The position of the governing National Democratic Congress on this matter, as well as that of their apologists in the media, is that these alleged Togolese whose names are on Ghana’s voters’ register could be having dual citizenship of Ghana and Togo.
But our source at the Interior Ministry says among the applications the ministry had been receiving from foreign nationals “who wanted to become Ghanaians and still retain their original nationalities, I don’t remember this ministry ever receiving any application from any Togolese, at least for the past 16 years or so.”
Meanwhile, Gabby Asare Otchere-Darko, founder of the Danquah Institute, argues that the issue of whether or not one has dual citizenship is even immaterial in the determination of who takes part in Ghana’s elections.
“The constitution says you must be a Ghanaian of sound mind and 18 years and above to be able to vote; so it does not matter if you are a dual citizen of 10 or 100 countries. All that matters is that before you register to vote, you must prove that you are a Ghanaian,” he told the New Statesman yesterday.
The NPP believes its call for a new voters’ register to be compiled for the 2016 general elections has been strengthened with the discovery that names of 76,286 alleged Togolese are found on the register that was used for Ghana’s 2012 general elections.
The discovery came to light after an investigative team led by Dr Bawumia had completed less than 10 per cent of work on the voters’ registers of Togo.
Dr Bawumia explained at a press conference that a valid voters’ register is essential for free and fair elections, adding: “the evidence that we are presenting…is overwhelming proof that the 2012 Voters’ register is incurably flawed and cannot be relied on for the 2016 elections.”
He added that “what is more troubling with the findings so far is that many of the pictures of the Togolese citizens on Ghana’s register were not taken in a live environment but rather scanned from existing pictures and documents.”
“We actually have an incredible situation of one polling station in Ketu South constituency (Temporary Booth Shikakope-Apekotuime) where most of the pictures on the voters register were scanned. These are evidenced by staple pin marks on the Photos in the register, which under the law should be digitally taken and therefore cannot have been stapled,” Dr Bawumia disclosed.

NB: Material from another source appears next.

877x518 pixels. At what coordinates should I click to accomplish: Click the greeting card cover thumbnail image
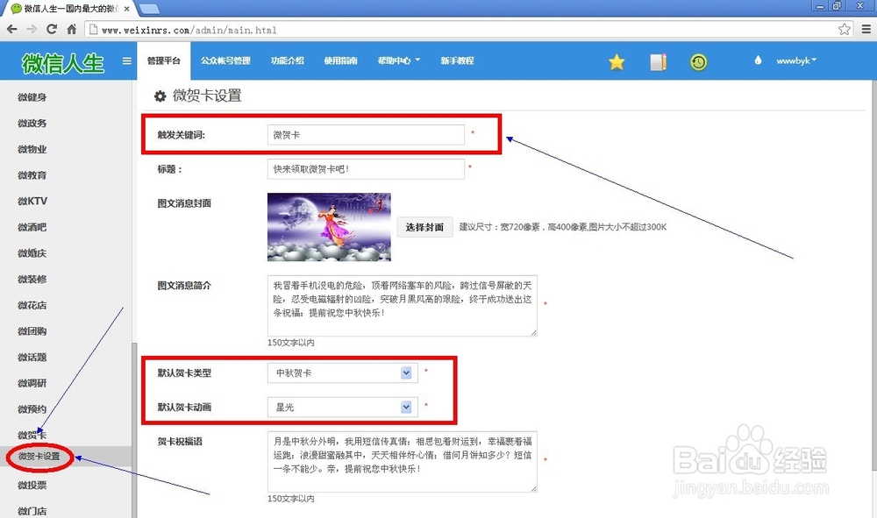click(329, 226)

He could not understand how these scanned pictures got into the voters’ register compiled by the EC, adding: “This could only have been done by people with the necessary security permissions to do so.”
In the view of the NPP, “The evidence is therefore incontrovertible that Ghana’s voters’ register has been compromised. It is not a document we can rely on for free fair and transparent elections in Ghana. The case for a new voters register is therefore overwhelming.”

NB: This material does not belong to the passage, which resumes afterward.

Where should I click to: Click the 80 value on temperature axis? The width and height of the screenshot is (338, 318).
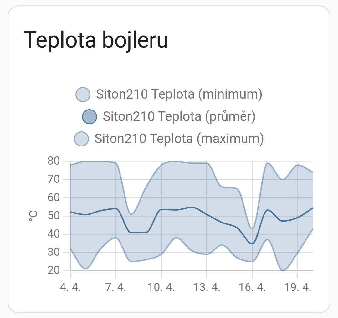tap(54, 161)
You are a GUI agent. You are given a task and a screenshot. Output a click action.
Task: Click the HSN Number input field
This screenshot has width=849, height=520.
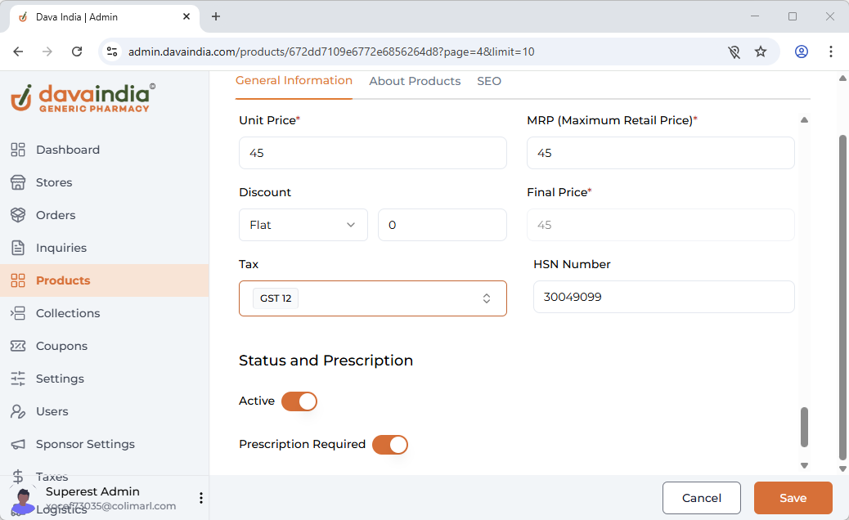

Dr Bawumia explained that the investigations were prompted by the persistent rumours over the years about people coming from across the border in Togo, Burkina Faso and Cote d’Ivoire to register and vote in Ghanaian elections.

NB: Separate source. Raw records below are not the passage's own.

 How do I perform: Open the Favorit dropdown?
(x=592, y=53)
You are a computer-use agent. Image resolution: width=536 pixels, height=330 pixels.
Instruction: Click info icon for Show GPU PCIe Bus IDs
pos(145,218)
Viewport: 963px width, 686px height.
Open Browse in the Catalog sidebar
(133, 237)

In related development, a former deputy Constituency Youth Organiser of the NDC in Hohoe, Volta Region, Harker Brempong, has alleged that the party’s General Secretary, Johnson Asiedu Nketiah, and other executives were the masterminds of the recruitment of Togolese nationals to vote in Ghana’s 2012 and other previous general elections.
Mr Brempong confessed on Okay Fm that Mr Nketiah, who had been at the forefront of the NDC’s resistance to the idea of compiling a new register, together with other top executives of the party, and through the connivance of the Municipal Chief Executive of Hohoe, contracted him and others to carry out the registration exercise.
“….Asiedu Nketiah, NDC hierarchy, all of them know something about it. All the party executives at the top; the former Volta regional minister, they know it,” he alleged.
Harker Brempong further alleged that 10,000 people were registered in the Hohoe constituency, with the leadership of the party doling out items like wellington boots, mattresses, as well as Gh¢100.00 per person, to induce the Togolese to register.